Business Services Industry
Fitch Affirms Ratings for Southwestern Electric Power Co.; Revises Outlook to Negative
Business Wire, May 29, 2009
CHICAGO -- Fitch Ratings has affirmed the ratings of Southwestern Electric Power Co. (SWEPCO) as follows:
--Issuer Default Rating (IDR) at 'BBB';
--Senior Unsecured Debt at 'BBB ';
--Preferred Stock at 'BBB'.
Approximately $1.5 billion of debt is affected. The Rating Outlook for the company has been revised to Negative from Stable.
The Negative Outlook reflects a protracted period of lower cash flows because of higher interest and operating expenses and elevated levels of debt to fund new generation capacity, specifically the 480-MW natural gas fired Stall unit due to be online in mid-2010, and the 600-MW coal-fired Turk Plant, due to be in operation in 2012. Cash flows will also be affected by considerable pension funding obligations in 2010 and 2011. As a result, SWEPCO's EBITDA interest and cash flow interest coverages are projected by Fitch to average 2.9 times (x) and 3.2x, respectively, which are weak relative to guidelines for the 'BBB' rating category as well as other utility peers. Debt leverage, as measured by the ratio of Debt to EBITDA, is expected to be high, averaging more than 5.0x through 2011.
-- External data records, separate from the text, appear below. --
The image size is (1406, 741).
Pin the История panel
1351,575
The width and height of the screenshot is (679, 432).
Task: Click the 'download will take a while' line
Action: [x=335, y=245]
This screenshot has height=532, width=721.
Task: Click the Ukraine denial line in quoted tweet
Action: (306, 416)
Events that could lead to further negative rating action include difficulty in receiving full and timely recovery of the Stall unit construction costs upon its completion, considerable load loss in SWEPCO's service territory, or evidence that recovery of Turk related construction costs will be delayed or disallowed.
Events that could lead to a return to a Stable Outlook include favorable changes in regulation, such as cash work in progress cost (CWIP) recovery of financing costs during construction, the timely and full recovery of the Stall unit costs in rates in 2010, as well as construction on the Turk Plant proceeding on time and on budget. SWEPCO has applied for a CWIP rider in Arkansas ($28.6 million) and intends to apply for CWIP in Texas later in 2009.
The ratings for SWEPCO take into consideration the company's regulated electric utility operations, affiliation with parent American Electric Power Co. (AEP, IDR 'BBB'; Outlook Stable) including participating in the AEP power pool and money pool, and relatively constructive regulatory environments in Arkansas and Louisiana. Due to AEP's highly centralized electric and treasury operations, any deterioration in the credit quality of the parent could impair the ratings of SWEPCO. The company has benefitted from AEP's $1.69 billion equity offering in April 2009, which allows the parent to significantly reduce money pool borrowings at the operating utilities and invest equity to maintain a balance capital structure during the build cycle. Fitch notes that the service territories served by the company in Arkansas, Texas and Louisiana have been holding up during the national economic recession with unemployment rates below the national average, but have below average income levels. Additional rating concerns facing the company include a challenging regulatory environment in Texas as well as exposure to stricter environmental regulation.
Construction is well underway at the Turk Plant in Arkansas, and the unit has received regulatory approvals of need from Arkansas, Louisiana and Texas state public service commissions. The plant is jointly owned by SWEPCO (73% or 440 MW), the Oklahoma Municipal Power Authority (7% or 40 MW), the East Texas Electric Co-op Inc. (8% or 50 MW), and the Arkansas Electric Cooperative Corp. (12% or 70 MW). Construction costs are estimated to be $1.628 billion; SWEPCO's share would be $1.2 billion. The plant is projected to come online in 2012.
Cost estimates on the Stall Plant in Shreveport, LA approximate $385 million, excluding Allowance for Funds Used During Construction (AFUDC), and the plant is expected to be in service by mid-2010. SWEPCO has received approvals from the Public Utilities Commission of Texas, the Louisiana Public Service Commission (LPSC), as well as an air permit from the Louisiana Department of Environmental Quality. The company is awaiting an order from the Arkansas Public Service Commission, although no procedural schedule has been set for this case.
In February 2009, SWEPCO filed for a $53.9 million base rate increase in Arkansas, primarily comprised of $25.3 million of costs for infrastructure and ongoing operating costs, as well as $28.6 million to recover financing costs related to the company's current power plant construction program (Turk and Stall units). SWEPCO also requested a return on equity (ROE) of 11.5% (vs. 10.75% currently). An order is expected in the fourth quarter of 2009 or the first quarter of 2010.